> [ПРЕДОСТАВЛЕННЫЙ ОТРЫВОК]:
Замечу важную деталь. Тогда при создании лесополос речь не шла только о восстановлении лесов — внимание сосредотачивали на том, как грамотно составлять эти лесополосы, чтобы они становились полноценными экосистемами. Например, предусматривалась обязательная высадка различных пород деревьев, в том числе и фруктовых, чтобы от них могли питаться птицы. Также высаживались хвойные деревья, которые обладают способностью вытягивать в свою корневую систему подземные воды — это важнейший «спящий» ресурс. То есть создавалась целая экосистема, что позволило изменить локально климат. Это была абсолютно беспрецедентная по своим масштабам и результатам программа, на мой взгляд, абсолютно незаслуженно забытая сегодня.

> [ФРАГМЕНТ НАБОРА ДАННЫХ]:
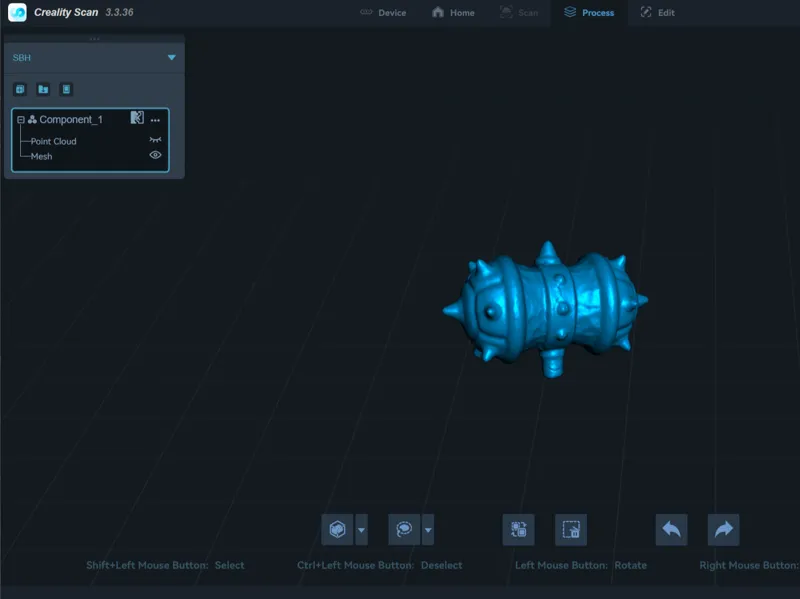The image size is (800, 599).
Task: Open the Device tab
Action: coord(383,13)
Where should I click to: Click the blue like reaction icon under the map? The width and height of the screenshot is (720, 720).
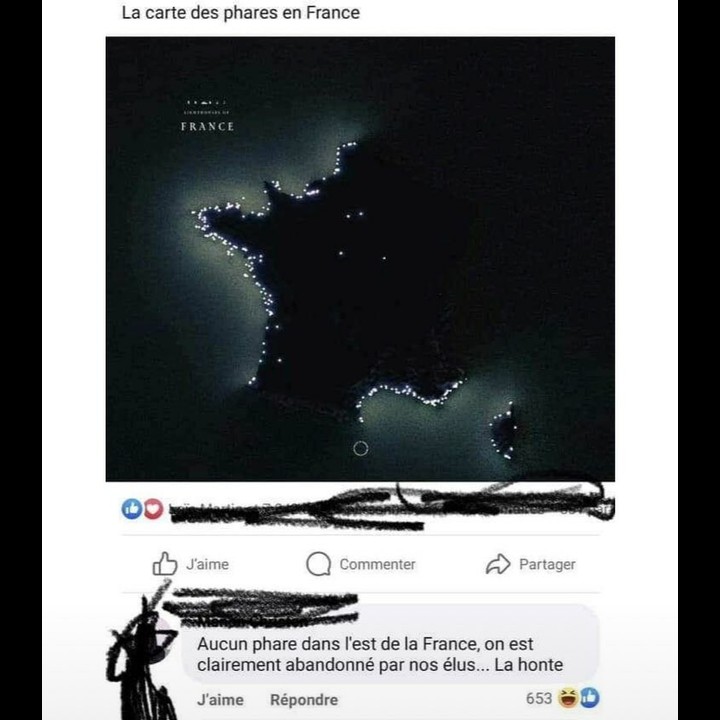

> [ЗАДАЧИ]:
1: Изложите содержание отрывка о лесополосах в двух предложениях.
2: Ответьте по отрывку о лесополосах: какой способностью обладают хвойные деревья, которые высаживали в лесополосах?
3: Продолжите отрывок о лесополосах, начиная сразу после его последнего предложения.

> [ОТВЕТЫ ПО ЗАДАЧАМ]:
1: При создании лесополос заботились не только о восстановлении лесов, но и о том, чтобы они становились полноценными экосистемами: высаживали разные породы деревьев, в том числе фруктовые, чтобы ими могли питаться птицы, и хвойные, вытягивающие в корневую систему подземные воды. Эта программа позволила локально изменить климат; она названа беспрецедентной по масштабам и результатам и, на взгляд автора, незаслуженно забытой сегодня.

2: Они способны вытягивать в свою корневую систему подземные воды.

3:
К слову, эти изменения отразились в конкретных показателях: урожайность зерновых на этих землях, если сравнивать до и после, выросла на 25—30 процентов, овощей — на 50—75 процентов, трав — на 100—200 процентов. Выросли и показатели непромышленного животноводства в общем производстве: в 1950 году она составила 33 процента по мясу, 25 процентов — по молоку, 11 процентов — по яйцам. И это без изменений технологических процессов. Это серьезные индикаторы того, что локальный климат за короткий период, всего за пять лет, на конкретных территориях претерпел существенные изменения.

- Может ли Россия сегодня вернуться к этому опыту?

- Конечно. Я уверен, что у нас есть такая возможность. Есть архивы, есть наработки, в конце концов, есть ученые-специалисты, которые способны осуществлять такие программы. Более того, докучаевский опыт формирования локальной экосистемы сегодня активно используют за рубежом — в США, Канаде, Эфиопии, странах Аравийского полуострова. Но в России сейчас многое упирается в вопросы управления водными ресурсами. Да, у нас ведутся исследования в рамках институтов РАН. Однако сегодня, уверен, нам нужен новый взгляд на климатическую политику — и в России, и в мире в целом. Ну и, конечно, нужна политическая воля.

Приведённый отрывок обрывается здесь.